The thing about paralel perfect consonances is one of the old rules of traditional harmony. Of course it won't be wrong to use it nowadays because not many people compose within the borders of traditional harmony. I don't think anyone sits down to a serious composition and starts with iii-vi-ii-V-I.
Parallelism has been frowned upon since the late-renaissenance and early-baroque, mainly because of two main reasons:
1) The first polyphonic works were produced by two or three voices, which sing the melody a 5th or an 8ve higher or lower. This was called an organum. There were no countermelodies no harmonies etc. After the hundred year wars (i believe) some English composers started to use the 3rds, and this idea quickly spread in the Europe. Many composers started to use the harmonic 3rds and counterpoint and they simple tried to get away from the old organums which they called the ars antiqua. Their music was called ars nova. For distinctly separating the two, they heavily avoided paralel perfect consonances. After that, this became a tradition until Debussy.
2)The music of that period strived for simultaneous independent melodies and paralel perfect consonances didn't give that feeling because two melodies harmonised by a perfect consonances gives the same invervallic structure. But if you harmonize it with tonal 3rds, the intervallic structure will change between major and minor 3rds. This was a technique called faux-bourdon; which means false-parallelism.
However, if you double a voice with an octave (it's not common to double with a 5th) it doesn't count as parallelism, you simply do that to make that voice louder. Also, in piano writing, it might not be available to avoid them in the left hand with the chords.But these are just learned to appreciate the traditional writing, after Debussy, no one thinks about them when composing.

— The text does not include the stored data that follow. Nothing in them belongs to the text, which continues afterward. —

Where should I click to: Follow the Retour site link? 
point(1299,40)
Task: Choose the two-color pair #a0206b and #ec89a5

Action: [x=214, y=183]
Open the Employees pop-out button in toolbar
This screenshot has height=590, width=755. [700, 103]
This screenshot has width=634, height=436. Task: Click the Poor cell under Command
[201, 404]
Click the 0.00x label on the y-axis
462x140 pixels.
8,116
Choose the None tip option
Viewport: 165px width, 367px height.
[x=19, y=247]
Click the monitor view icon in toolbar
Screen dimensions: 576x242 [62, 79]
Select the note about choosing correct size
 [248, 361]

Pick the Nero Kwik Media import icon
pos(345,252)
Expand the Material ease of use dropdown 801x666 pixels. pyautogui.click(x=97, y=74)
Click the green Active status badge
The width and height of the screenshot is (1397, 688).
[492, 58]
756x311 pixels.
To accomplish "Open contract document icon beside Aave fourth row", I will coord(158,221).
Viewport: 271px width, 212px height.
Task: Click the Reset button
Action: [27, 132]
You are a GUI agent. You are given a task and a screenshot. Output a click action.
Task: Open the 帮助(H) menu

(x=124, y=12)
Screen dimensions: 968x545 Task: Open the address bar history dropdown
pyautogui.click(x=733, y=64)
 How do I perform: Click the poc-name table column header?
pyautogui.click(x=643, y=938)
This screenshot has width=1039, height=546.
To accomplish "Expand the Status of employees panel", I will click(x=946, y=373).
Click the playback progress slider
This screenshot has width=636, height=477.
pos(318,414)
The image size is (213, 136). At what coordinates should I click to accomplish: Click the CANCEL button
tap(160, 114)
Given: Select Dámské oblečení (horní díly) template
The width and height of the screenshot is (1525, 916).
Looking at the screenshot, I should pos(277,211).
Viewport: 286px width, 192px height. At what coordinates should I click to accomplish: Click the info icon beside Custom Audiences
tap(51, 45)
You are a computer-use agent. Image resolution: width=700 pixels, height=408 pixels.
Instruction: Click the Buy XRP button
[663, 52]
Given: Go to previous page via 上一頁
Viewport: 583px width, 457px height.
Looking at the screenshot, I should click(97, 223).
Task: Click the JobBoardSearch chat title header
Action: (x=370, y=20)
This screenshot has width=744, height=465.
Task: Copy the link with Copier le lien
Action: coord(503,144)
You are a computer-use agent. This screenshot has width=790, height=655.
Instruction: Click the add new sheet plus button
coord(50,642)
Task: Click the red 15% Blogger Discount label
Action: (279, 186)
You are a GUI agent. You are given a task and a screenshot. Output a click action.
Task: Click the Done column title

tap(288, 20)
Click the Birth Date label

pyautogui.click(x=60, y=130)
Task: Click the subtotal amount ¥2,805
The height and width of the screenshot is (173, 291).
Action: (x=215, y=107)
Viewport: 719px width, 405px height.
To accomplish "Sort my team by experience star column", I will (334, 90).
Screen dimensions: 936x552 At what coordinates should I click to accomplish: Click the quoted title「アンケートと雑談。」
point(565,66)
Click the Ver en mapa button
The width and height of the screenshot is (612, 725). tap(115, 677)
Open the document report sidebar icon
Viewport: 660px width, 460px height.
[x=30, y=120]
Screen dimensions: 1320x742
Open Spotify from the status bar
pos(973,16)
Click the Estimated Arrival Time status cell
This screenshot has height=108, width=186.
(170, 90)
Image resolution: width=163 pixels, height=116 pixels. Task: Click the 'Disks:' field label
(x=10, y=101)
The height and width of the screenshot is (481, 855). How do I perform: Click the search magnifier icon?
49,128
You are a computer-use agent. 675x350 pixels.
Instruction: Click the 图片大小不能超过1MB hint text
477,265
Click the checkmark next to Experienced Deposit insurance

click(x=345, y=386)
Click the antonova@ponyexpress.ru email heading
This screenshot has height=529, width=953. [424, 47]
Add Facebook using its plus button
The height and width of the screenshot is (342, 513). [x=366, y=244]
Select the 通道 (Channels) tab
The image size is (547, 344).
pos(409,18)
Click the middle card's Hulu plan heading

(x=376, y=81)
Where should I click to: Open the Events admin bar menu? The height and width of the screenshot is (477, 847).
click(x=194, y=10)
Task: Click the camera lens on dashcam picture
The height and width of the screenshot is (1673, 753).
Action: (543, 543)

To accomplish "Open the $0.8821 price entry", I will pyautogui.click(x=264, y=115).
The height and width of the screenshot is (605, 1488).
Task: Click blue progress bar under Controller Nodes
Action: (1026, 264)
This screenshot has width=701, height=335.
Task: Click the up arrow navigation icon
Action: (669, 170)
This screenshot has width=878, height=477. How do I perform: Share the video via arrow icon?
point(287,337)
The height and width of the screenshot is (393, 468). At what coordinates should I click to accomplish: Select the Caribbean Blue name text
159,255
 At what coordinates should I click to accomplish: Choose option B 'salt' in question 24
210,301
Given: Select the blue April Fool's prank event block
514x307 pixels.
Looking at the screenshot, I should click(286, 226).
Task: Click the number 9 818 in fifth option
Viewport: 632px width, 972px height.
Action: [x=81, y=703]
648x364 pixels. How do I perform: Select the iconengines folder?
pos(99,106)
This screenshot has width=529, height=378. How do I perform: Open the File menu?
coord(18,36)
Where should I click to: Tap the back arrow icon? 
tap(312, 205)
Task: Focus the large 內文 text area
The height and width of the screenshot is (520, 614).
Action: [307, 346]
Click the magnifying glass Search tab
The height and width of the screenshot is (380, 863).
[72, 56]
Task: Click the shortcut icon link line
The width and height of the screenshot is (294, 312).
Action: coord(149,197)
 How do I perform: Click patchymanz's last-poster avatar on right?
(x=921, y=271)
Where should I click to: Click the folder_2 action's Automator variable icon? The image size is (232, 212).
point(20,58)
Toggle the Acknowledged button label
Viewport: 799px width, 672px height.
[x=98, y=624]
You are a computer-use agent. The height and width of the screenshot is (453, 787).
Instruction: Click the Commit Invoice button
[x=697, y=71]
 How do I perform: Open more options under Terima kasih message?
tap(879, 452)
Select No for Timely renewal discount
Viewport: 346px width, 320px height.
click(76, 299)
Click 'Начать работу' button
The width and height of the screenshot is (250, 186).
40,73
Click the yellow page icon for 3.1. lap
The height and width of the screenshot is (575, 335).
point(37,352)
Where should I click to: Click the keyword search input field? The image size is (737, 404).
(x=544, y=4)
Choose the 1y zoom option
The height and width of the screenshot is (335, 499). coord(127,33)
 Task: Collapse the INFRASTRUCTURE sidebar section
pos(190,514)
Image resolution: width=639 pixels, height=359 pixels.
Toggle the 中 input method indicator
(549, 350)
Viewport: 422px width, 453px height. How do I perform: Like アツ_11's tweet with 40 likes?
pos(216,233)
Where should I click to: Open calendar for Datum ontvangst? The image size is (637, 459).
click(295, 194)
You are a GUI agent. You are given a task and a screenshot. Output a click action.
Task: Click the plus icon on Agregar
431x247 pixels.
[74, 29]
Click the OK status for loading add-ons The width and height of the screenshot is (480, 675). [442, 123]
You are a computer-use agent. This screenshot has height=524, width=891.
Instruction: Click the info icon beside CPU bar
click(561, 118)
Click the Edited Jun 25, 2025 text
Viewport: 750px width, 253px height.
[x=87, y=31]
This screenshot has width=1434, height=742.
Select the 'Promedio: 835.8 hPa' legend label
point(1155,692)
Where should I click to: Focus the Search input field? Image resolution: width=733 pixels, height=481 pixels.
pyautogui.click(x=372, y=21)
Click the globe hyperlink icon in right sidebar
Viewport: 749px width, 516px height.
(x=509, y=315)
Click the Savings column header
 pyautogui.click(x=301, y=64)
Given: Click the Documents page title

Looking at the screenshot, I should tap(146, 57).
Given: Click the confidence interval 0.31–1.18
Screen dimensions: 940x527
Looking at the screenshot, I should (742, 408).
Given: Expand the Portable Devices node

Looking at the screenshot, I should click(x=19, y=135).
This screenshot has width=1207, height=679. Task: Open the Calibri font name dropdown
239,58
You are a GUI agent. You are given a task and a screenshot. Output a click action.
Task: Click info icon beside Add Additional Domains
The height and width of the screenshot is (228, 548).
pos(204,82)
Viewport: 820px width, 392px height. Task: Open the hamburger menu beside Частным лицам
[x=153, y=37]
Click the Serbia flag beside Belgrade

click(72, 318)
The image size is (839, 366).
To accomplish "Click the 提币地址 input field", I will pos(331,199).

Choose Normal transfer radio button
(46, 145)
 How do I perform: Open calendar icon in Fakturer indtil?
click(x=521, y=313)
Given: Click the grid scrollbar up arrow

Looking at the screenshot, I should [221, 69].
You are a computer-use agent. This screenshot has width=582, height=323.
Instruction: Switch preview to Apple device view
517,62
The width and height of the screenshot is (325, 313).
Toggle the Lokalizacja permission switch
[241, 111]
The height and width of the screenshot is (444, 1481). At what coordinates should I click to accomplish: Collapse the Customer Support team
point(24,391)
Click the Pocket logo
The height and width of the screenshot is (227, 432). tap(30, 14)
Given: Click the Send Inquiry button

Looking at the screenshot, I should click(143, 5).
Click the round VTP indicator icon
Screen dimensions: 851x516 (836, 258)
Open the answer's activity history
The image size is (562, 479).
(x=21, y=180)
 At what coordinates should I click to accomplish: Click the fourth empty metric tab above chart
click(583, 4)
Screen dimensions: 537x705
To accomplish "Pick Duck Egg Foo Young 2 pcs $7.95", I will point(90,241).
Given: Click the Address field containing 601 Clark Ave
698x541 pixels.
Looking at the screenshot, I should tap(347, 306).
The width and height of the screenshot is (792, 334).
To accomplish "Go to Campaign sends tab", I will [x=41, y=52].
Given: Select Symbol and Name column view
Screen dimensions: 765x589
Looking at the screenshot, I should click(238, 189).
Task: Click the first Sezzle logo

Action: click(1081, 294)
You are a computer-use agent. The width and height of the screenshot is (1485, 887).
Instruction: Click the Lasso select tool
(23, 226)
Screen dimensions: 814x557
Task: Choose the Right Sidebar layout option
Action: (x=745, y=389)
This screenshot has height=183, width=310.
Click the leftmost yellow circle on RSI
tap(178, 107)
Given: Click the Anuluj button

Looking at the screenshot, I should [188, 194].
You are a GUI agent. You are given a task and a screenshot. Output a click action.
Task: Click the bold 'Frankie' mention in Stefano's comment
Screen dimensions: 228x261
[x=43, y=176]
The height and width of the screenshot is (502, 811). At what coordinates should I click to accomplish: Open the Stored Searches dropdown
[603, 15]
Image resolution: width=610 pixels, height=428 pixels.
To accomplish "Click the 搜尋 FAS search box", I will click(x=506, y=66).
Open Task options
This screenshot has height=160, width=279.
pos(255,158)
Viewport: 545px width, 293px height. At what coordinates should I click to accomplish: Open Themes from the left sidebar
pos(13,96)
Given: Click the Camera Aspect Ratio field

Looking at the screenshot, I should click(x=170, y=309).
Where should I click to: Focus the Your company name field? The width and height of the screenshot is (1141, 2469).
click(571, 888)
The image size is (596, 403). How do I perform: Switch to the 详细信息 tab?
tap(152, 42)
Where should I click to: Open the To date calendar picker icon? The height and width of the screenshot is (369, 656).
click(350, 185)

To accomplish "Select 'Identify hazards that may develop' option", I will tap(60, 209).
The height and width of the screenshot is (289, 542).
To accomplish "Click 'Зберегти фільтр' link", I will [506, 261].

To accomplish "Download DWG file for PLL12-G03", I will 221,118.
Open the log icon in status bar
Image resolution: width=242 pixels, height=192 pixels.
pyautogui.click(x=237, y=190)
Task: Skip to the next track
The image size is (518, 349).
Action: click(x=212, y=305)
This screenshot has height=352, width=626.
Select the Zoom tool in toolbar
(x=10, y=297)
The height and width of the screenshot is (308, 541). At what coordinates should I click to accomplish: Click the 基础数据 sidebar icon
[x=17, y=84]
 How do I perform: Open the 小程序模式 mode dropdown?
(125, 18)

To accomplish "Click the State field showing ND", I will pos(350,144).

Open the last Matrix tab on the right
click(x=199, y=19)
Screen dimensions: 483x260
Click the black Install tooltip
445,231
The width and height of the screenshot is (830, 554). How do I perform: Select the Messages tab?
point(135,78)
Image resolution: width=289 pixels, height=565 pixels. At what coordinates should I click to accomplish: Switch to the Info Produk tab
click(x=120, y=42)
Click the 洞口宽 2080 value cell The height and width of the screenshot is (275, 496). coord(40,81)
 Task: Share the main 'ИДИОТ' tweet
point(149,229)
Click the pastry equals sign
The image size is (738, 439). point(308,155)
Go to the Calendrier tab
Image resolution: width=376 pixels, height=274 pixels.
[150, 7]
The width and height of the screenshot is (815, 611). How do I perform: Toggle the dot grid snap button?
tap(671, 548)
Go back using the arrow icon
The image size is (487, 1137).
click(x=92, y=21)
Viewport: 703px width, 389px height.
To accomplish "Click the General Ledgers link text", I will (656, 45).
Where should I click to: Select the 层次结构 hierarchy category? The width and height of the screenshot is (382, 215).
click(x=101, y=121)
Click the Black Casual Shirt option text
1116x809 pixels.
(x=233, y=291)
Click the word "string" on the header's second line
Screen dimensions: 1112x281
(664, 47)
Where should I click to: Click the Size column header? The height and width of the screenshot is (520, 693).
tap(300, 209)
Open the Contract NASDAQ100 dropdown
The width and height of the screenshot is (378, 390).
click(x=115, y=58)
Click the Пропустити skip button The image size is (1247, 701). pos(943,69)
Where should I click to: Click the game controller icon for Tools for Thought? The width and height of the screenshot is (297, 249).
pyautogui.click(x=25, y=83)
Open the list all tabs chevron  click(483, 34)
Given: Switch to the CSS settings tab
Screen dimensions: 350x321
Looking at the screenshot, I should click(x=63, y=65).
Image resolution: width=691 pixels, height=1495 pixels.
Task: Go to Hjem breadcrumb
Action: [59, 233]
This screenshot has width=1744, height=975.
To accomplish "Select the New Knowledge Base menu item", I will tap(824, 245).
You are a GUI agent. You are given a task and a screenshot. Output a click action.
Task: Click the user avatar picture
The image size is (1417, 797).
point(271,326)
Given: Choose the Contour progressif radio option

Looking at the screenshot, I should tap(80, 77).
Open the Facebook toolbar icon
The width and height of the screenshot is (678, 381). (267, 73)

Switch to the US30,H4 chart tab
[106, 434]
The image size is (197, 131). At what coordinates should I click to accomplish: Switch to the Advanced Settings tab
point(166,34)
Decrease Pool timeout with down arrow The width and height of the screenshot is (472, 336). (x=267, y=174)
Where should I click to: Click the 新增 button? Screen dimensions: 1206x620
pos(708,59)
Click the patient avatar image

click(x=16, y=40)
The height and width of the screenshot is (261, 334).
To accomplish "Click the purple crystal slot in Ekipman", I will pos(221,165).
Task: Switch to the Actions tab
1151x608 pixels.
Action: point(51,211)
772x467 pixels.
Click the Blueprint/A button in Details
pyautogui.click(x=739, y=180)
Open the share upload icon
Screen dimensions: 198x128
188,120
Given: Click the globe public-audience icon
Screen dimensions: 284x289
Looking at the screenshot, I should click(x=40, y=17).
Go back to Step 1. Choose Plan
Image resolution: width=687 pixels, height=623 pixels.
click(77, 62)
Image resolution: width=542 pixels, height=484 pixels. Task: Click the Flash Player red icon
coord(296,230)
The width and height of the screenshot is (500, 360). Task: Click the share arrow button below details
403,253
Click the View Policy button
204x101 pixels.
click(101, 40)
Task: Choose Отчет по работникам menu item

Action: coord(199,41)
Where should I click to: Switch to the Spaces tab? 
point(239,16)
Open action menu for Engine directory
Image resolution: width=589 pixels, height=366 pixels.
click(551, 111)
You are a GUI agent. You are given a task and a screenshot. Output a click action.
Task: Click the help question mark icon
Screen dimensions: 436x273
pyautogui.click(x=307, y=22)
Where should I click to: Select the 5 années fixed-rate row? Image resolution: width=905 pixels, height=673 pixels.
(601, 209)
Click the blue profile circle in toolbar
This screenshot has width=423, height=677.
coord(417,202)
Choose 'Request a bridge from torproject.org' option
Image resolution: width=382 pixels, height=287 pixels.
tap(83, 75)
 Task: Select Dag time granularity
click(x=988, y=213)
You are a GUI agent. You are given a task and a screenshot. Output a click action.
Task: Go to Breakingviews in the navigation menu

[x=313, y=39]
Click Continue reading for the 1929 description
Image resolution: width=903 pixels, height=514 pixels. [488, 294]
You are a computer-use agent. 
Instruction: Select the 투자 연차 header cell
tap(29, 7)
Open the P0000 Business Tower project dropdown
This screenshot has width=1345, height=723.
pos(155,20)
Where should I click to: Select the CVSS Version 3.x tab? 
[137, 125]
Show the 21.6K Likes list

As for how to look out for them; it's simple actually. Look at the first chord. Locate the 5th and the octave (there might be more than one or there might not be any). Look to see if they advanced to another 5th or an octave in the following chord. When part-writing, there's an easier solution: If the two chords have a common tone, they are not adjancent in the scale. In this situation; if you keep the common tones probably there won't be a problem. If the chords are adjancent in the scale, try to use inversions. Watch out for dissonant skips.